Let alone I haven't had any activity on the account for over 2 weeks now :/ Sounds fishy on PP's behalf!


----------



## Spandex (Feb 20, 2009)

mstew said:


> I thought the only real reason to link your bank account with paypal was so you could actually get any refunded or paid money out and back to your 'pocket' so to speak?


There are two separate things. PayPal have my bank details saved, so I can easily transfer money from my PayPal account into my bank account - they don't have the ability to take money out of my bank account though.


----------



## Jenny H (Aug 25, 2013)

I had my bank account and credit card on paypal. I removed the bank account as a payment method a couple of years ago and it still works fine. They have never asked me to replace it. Can still have money paid in to my account though.


----------



## Lollypop86 (Oct 26, 2013)

I'm banned from paypal  their t's and c's make no sense nor do their charges for linking paypal as a payment option to a website

People will try anything to make money from nothing just need to be careful

J
Xx


----------



## BaueruTc (Aug 21, 2011)

There are many scammers on eBay that's for sure. I have over 1200 feedback on eBay with over 500 sales on my end and still have 100% feedback from my buyers.

Recently i sold an item to a chap with around 10 feedback. Item cost was around £150, He paid straight away. Any high value items that i sell which are small will always be sent to buyers using Royal Mails Special Delivery service which has insurance up to £500. All other items are sent signed for as a minimum to protect myself.

Anyway nearly two months had passed and i received an email from PayPal saying my account had a restriction on it. I logged in and basically the chap that had purchased the item was claiming that he did not purchase it and he was claiming fraud through his credit card. My PayPal account was then minus £150! I was absolutely furious that PayPal had done this to me as the only way i could pay for anything with PayPal would be if i placed £150 into my account to get the account back in the black!

PayPal needed to see my receipt of posting which i had and also the tracking number which was on the receipt. When i entered the tracking number into the RM website the chap that had the eBay account and who's name was also on the confirmed PayPal delivery address had actually printed his name on the delivery receipt as it was clearly readable. :lol:

About ten days after this all begun PayPal lifted the restrictions on my account and placed the money back into my PayPal account. I was just so annoyed with the whole process and really do not like how PayPal took money off me till it was resolved when i was 100% in the clear all along.

This guy was a total scammer as he left it till the last day or so before he could claim credit card fraud from PayPal as it was nearly 2 months after the original sale before he put the claim in! This should have sounded alarm bells to PayPal that he was trying to scam me straight away.
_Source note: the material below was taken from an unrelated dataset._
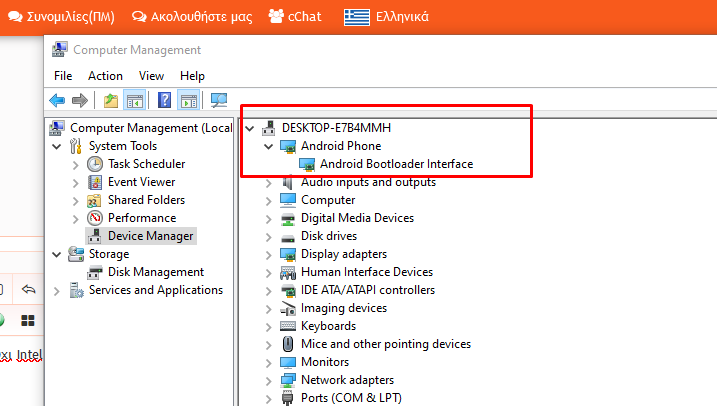Toggle the Show/Hide Action Pane icon
Image resolution: width=717 pixels, height=406 pixels.
pos(187,100)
I reckon he thought i would no longer have the postage receipt so he would get his £150 back and also get to keep the item that i had sent him as he was claiming he never received anything or authorized the payment.

Yes PayPal are not to know that i was a genuine seller, But they should cough up the money themselves to the credit card company till it was proved that i was right or wrong.

I really hope that eBay scammer got his come up ins from the credit card company and the police for fraud!

So a lesson to all eBay sellers, Send everything signed for as a minimum and keep all your postage receipts and tracking notes well after the item has been delivered (at least 3 months to be safe) as if not you could be down an item and also left out of pocket for the full cost of the item!


----------



## Lollypop86 (Oct 26, 2013)

it appears paypal operate under "guilty till proven innocent"

J
xx


----------



## BaueruTc (Aug 21, 2011)

Lollypop86 said:


> it appears paypal operate under "guilty till proven innocent"
> 
> J
> xx


Yes and its completely wrong and unfair. I make payments quite often through PayPal and it was a total nightmare trying to arrange these payment by other means till the matter had been resolved. No way was i stumping up £150 out of my pocket to bring the balance back up.

Massive company owned by eBay who also make a fortune off you every time you sell an item and then PayPal takes a second cut off your profit too.


----------



## Lollypop86 (Oct 26, 2013)

yea everyone wants their own piece of the pie. Using paypal as a payment option from a website is even worse their fee's are a joke

J
xx


----------



## BaueruTc (Aug 21, 2011)

Lollypop86 said:


> yea everyone wants their own piece of the pie. Using paypal as a payment option from a website is even worse their fee's are a joke
> 
> J
> xx


I would hate to imagine how much they charge small business owners as they take a big enough wedge off the general public!


----------



## Pugwash69 (Jun 12, 2012)

About a quarter of our sales are paid for using PayPal. The per-transaction fee for us is 2.4% + £0.20. 
Paypal costs us 3 times as much as Sagepay. (Sagepay are a regular credit/debit card processor)
On the plus side, we encourage people to use PayPal on mobile devices, as it's fewer clicks and forms and more likely to complete the sale.

We don't sell on ebay. I don't think it would be worth the effort!


----------